>> START SUPPLIED RECORDS

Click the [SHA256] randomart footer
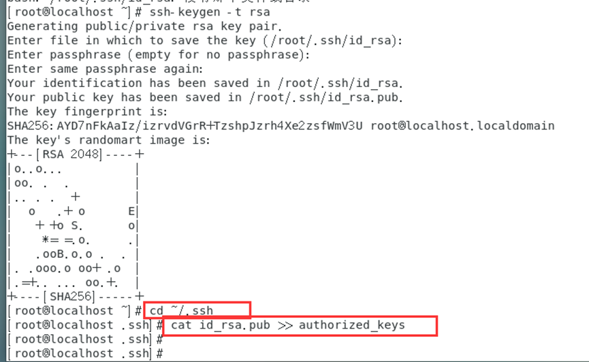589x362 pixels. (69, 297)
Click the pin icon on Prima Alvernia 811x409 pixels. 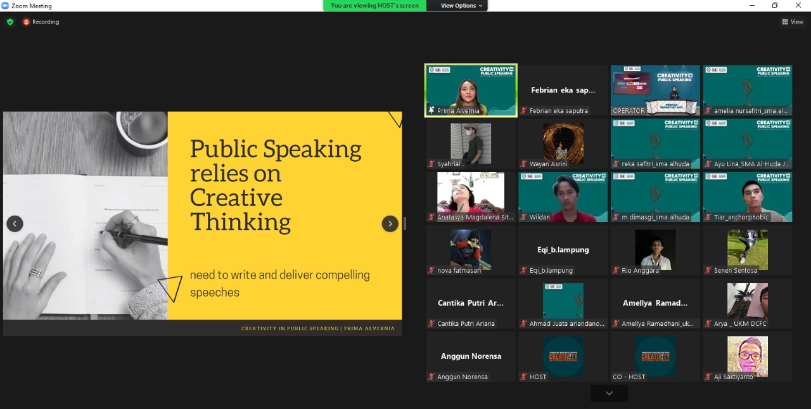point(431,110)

>> END SUPPLIED RECORDS
>> START SUPPLIED RECORDS

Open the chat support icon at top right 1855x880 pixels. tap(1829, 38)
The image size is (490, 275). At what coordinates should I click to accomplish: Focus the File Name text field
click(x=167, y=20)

>> END SUPPLIED RECORDS
>> START SUPPLIED RECORDS

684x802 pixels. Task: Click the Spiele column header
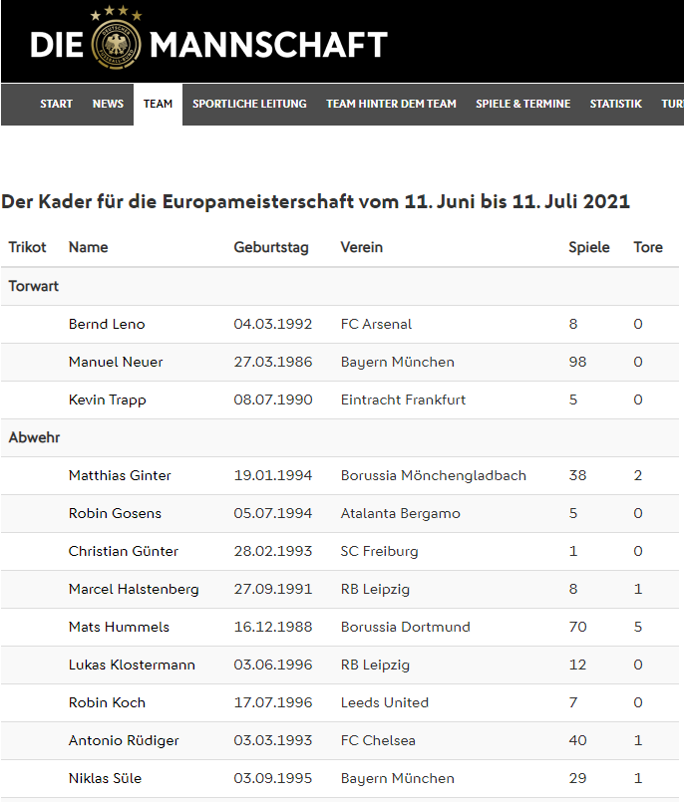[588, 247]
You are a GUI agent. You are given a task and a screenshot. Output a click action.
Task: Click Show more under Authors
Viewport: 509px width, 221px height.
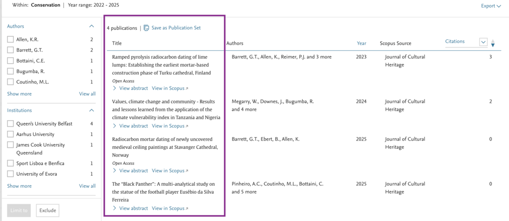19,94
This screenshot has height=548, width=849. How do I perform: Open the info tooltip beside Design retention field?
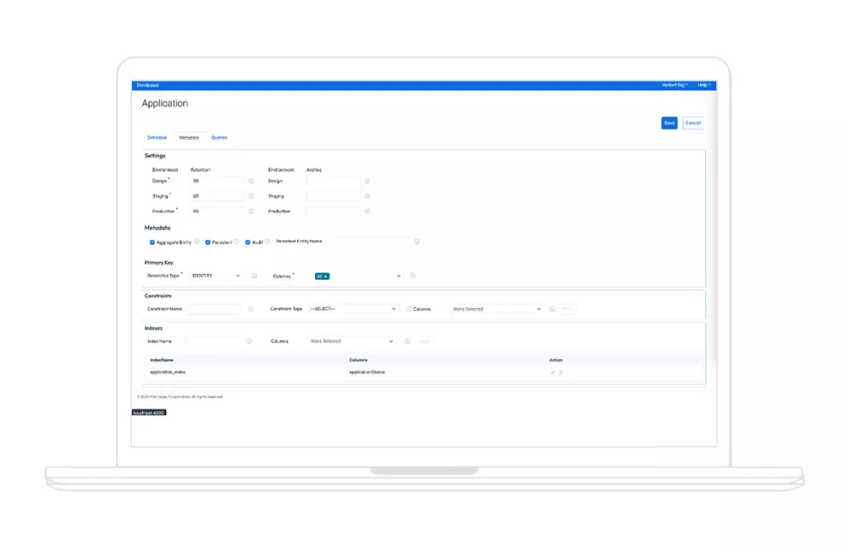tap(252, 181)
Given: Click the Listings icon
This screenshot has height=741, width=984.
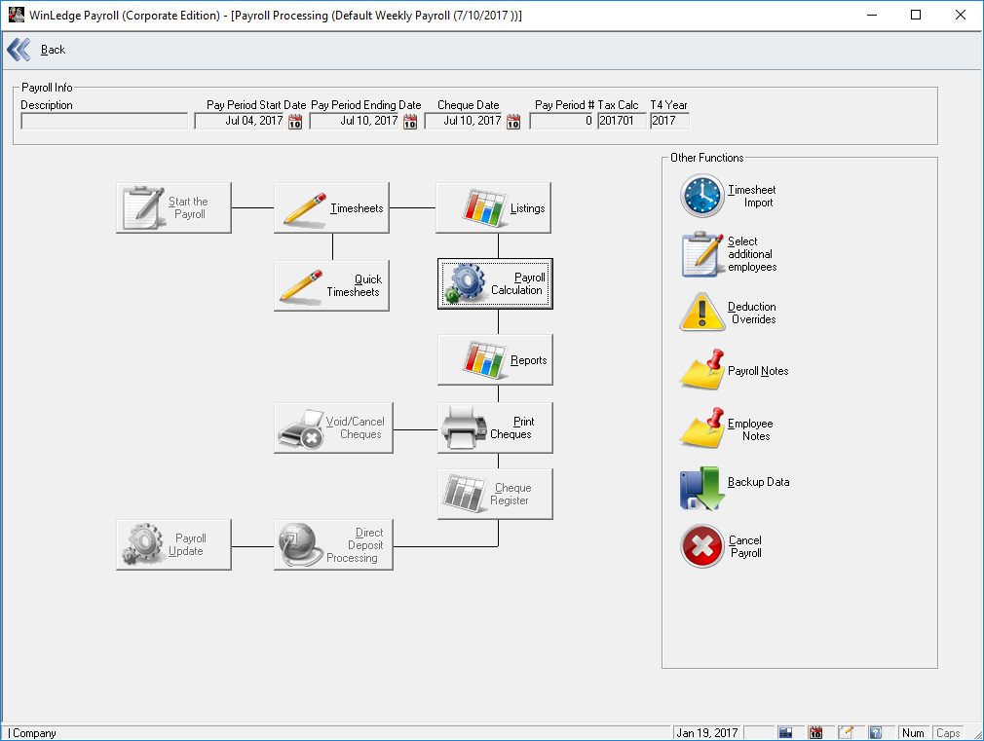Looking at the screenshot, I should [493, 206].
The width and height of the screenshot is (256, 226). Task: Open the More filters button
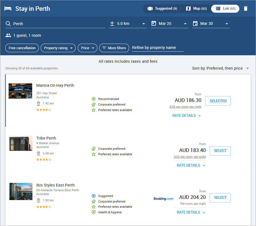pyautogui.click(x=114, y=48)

>> END SUPPLIED RECORDS

#### [WHAT THIS TASK INVOLVES]
State how many lines in the rows above include the word "Open". Reply with the number alone.

#### [EXPECTED ANSWER]
3